「メガマウス」が千葉・館山港の海面に出現

 メガマウスが千葉県・館山港の海面に6月15日頃から複数回出現しているとのことです。https://news.tv-asahi.co.jp/news_society/articles/000219800.htm

 深海に生息するメガマウスが連日海面に姿を現したことについて、メガマウスは夜にプランクトンを求めて浅瀬に移動する習性があるとのことです。しかし、今回は日中に姿を現しています。このことについて映像をみた専門家は、傷が多く弱っている可能性を指摘していました。

 しかし、一部の人たちはメガマウス出現を地震の前兆と考えているようです。

 この件については、以前大学の講義で情報リテラシーの問題として取り上げたことがあります。メガマウス出現と、その後に発生した地震を列挙したWebサイトの情報から何が読み取れるか?といった問いです。例えば、このWebサイトでは、マグニチュード4の小さい地震を関連づけたり、三重県のメガマウス出現を、遠く離れた東北地方太平洋沖地震や熊本地震と関連づけたりしていました。また、メガマウス出現から地震発生までの間隔も1日後から約2ヶ月後までと、かなりの幅をもたせています。
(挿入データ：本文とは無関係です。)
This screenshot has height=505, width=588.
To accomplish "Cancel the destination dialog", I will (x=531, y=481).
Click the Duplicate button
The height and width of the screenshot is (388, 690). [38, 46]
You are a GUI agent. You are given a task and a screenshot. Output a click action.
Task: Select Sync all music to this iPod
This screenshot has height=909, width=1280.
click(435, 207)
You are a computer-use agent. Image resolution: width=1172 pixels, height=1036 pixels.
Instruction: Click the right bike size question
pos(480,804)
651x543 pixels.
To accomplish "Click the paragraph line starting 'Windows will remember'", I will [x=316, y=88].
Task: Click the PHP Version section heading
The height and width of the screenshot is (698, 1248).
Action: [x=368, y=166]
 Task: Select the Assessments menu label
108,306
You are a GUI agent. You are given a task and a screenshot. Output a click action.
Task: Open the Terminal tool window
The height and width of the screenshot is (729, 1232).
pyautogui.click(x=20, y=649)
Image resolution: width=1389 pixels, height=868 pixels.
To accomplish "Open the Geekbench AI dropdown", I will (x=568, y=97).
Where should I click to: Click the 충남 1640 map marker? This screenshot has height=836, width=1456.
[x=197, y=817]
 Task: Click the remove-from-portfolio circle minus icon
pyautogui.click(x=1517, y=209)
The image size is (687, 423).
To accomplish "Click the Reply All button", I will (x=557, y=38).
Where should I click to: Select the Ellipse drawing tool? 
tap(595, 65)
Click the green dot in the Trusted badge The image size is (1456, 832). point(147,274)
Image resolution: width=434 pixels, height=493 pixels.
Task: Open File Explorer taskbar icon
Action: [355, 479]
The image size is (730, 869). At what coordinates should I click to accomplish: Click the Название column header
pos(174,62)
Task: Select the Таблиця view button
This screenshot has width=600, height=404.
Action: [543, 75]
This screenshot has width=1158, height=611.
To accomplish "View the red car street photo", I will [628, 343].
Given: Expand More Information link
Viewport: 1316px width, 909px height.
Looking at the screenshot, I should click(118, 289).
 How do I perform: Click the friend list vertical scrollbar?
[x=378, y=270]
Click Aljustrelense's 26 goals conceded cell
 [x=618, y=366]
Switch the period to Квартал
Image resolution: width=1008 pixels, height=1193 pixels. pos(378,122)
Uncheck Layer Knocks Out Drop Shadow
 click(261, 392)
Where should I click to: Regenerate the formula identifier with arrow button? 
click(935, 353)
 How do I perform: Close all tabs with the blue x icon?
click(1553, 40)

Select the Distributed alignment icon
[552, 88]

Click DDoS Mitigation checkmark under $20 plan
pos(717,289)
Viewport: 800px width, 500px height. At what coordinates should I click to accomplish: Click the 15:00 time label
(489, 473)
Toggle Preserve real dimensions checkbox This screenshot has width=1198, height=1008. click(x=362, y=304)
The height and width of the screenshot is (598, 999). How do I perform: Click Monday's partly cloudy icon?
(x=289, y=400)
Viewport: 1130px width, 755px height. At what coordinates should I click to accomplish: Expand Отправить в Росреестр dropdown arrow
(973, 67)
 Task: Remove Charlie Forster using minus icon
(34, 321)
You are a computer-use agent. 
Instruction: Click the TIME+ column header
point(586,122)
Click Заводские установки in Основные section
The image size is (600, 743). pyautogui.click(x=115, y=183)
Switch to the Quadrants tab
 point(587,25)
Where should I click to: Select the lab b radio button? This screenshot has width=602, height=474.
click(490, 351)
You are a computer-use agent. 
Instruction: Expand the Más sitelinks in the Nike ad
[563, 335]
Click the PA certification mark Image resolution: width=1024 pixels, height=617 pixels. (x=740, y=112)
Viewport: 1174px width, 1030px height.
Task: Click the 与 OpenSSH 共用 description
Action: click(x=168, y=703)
 日本周辺でマグニチュード4以上の地震は、年間で900個程度(1日に2個以上)発生しています(2001〜2010の気象庁データより)。また、遠くの地震と関連づけていることについては、もっと震源に近い場所で過去にメガマウスの出現があったにも関わらず、なぜこのときは出現していないのか?といった疑問が生じます。小さな地震だけでなく、場所的にも時間的にも遠く離れたものまでOKにすれば、対象の地震はかなり増えます。

 このWebサイトのような関連づけのやり方は、単に対象となる地震を探してきたに過ぎません。

 さらに忘れていけないことは、小さな地震も遠く離れた地震も対象とするなら、関連づけされた「当たり」の地震の裏には、その何十倍、何百倍もの「はずれ」の地震があるということです。 

 私たち人間は、一般的に予言や予測などについて「当たり」のみに注目を向けてしまう傾向があります。占いや予言を信じてしまう心理です。しかし、それが本当に役に立つ情報なのか?といった視点で考えれば、たいていの予言や予測の「当たり」の裏には、その何倍もの「はずれ」があることに気づくでしょう。